Task details:
Set down, in full, every record in the block.

Records for this task:

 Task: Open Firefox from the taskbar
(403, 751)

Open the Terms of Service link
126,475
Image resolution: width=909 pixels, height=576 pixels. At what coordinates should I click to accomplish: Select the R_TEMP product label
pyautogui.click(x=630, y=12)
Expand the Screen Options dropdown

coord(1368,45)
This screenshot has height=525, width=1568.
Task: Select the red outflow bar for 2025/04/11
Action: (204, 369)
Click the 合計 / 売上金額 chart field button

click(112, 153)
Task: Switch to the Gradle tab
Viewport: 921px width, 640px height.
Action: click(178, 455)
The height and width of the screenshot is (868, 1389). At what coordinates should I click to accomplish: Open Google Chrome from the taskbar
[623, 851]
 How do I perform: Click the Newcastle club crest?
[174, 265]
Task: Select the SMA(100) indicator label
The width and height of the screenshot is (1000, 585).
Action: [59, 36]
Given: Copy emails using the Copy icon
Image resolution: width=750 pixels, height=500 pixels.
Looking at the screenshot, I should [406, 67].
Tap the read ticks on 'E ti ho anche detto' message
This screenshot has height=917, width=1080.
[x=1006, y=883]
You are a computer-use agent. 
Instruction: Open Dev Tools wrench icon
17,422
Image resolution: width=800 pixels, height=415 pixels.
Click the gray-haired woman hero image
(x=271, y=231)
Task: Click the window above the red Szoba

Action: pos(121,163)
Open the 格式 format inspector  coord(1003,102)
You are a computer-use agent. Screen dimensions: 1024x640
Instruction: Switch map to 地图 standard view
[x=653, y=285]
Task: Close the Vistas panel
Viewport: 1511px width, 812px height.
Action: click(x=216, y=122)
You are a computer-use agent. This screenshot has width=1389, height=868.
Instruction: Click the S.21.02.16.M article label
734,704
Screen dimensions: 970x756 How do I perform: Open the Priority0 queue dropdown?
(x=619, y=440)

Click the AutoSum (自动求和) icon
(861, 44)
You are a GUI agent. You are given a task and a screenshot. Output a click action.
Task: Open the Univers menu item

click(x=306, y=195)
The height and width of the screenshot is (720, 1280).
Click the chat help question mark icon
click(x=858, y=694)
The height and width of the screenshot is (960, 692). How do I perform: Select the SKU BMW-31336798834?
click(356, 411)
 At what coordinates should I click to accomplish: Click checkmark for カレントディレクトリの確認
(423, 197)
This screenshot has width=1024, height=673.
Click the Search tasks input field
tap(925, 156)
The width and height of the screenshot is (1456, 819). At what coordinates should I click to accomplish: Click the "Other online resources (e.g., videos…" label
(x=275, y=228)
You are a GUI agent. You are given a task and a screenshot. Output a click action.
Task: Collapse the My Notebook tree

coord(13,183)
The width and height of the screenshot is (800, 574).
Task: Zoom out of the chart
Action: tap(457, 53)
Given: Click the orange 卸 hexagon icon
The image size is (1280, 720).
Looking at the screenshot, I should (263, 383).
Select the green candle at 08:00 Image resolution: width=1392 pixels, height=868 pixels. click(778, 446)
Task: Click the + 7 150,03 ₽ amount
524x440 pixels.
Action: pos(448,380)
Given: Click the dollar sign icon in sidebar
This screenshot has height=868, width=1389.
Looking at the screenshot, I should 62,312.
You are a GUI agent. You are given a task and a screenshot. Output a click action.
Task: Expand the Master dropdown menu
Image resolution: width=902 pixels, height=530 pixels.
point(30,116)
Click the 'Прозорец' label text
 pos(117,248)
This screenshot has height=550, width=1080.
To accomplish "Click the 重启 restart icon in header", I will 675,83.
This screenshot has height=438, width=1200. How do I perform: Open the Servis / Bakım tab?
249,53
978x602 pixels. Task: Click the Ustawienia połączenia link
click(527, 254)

Response for this exercise:
 Task: Open Firefox from the taskbar
(403, 751)

Open the Terms of Service link
126,475
Image resolution: width=909 pixels, height=576 pixels. At what coordinates should I click to accomplish: Select the R_TEMP product label
pyautogui.click(x=630, y=12)
Expand the Screen Options dropdown

coord(1368,45)
This screenshot has height=525, width=1568.
Task: Select the red outflow bar for 2025/04/11
Action: (204, 369)
Click the 合計 / 売上金額 chart field button

click(112, 153)
Task: Switch to the Gradle tab
Viewport: 921px width, 640px height.
Action: click(178, 455)
The height and width of the screenshot is (868, 1389). At what coordinates should I click to accomplish: Open Google Chrome from the taskbar
[623, 851]
 How do I perform: Click the Newcastle club crest?
[174, 265]
Task: Select the SMA(100) indicator label
The width and height of the screenshot is (1000, 585).
Action: [59, 36]
Given: Copy emails using the Copy icon
Image resolution: width=750 pixels, height=500 pixels.
Looking at the screenshot, I should [406, 67].
Tap the read ticks on 'E ti ho anche detto' message
This screenshot has height=917, width=1080.
[x=1006, y=883]
You are a computer-use agent. 
Instruction: Open Dev Tools wrench icon
17,422
Image resolution: width=800 pixels, height=415 pixels.
Click the gray-haired woman hero image
(x=271, y=231)
Task: Click the window above the red Szoba

Action: pos(121,163)
Open the 格式 format inspector  coord(1003,102)
You are a computer-use agent. Screen dimensions: 1024x640
Instruction: Switch map to 地图 standard view
[x=653, y=285]
Task: Close the Vistas panel
Viewport: 1511px width, 812px height.
Action: click(x=216, y=122)
You are a computer-use agent. This screenshot has width=1389, height=868.
Instruction: Click the S.21.02.16.M article label
734,704
Screen dimensions: 970x756 How do I perform: Open the Priority0 queue dropdown?
(x=619, y=440)

Click the AutoSum (自动求和) icon
(861, 44)
You are a GUI agent. You are given a task and a screenshot. Output a click action.
Task: Open the Univers menu item

click(x=306, y=195)
The height and width of the screenshot is (720, 1280).
Click the chat help question mark icon
click(x=858, y=694)
The height and width of the screenshot is (960, 692). How do I perform: Select the SKU BMW-31336798834?
click(356, 411)
 At what coordinates should I click to accomplish: Click checkmark for カレントディレクトリの確認
(423, 197)
This screenshot has width=1024, height=673.
Click the Search tasks input field
tap(925, 156)
The width and height of the screenshot is (1456, 819). At what coordinates should I click to accomplish: Click the "Other online resources (e.g., videos…" label
(x=275, y=228)
You are a GUI agent. You are given a task and a screenshot. Output a click action.
Task: Collapse the My Notebook tree

coord(13,183)
The width and height of the screenshot is (800, 574).
Task: Zoom out of the chart
Action: tap(457, 53)
Given: Click the orange 卸 hexagon icon
The image size is (1280, 720).
Looking at the screenshot, I should (263, 383).
Select the green candle at 08:00 Image resolution: width=1392 pixels, height=868 pixels. click(778, 446)
Task: Click the + 7 150,03 ₽ amount
524x440 pixels.
Action: pos(448,380)
Given: Click the dollar sign icon in sidebar
This screenshot has height=868, width=1389.
Looking at the screenshot, I should 62,312.
You are a GUI agent. You are given a task and a screenshot. Output a click action.
Task: Expand the Master dropdown menu
Image resolution: width=902 pixels, height=530 pixels.
point(30,116)
Click the 'Прозорец' label text
 pos(117,248)
This screenshot has height=550, width=1080.
To accomplish "Click the 重启 restart icon in header", I will 675,83.
This screenshot has height=438, width=1200. How do I perform: Open the Servis / Bakım tab?
249,53
978x602 pixels. Task: Click the Ustawienia połączenia link
click(527, 254)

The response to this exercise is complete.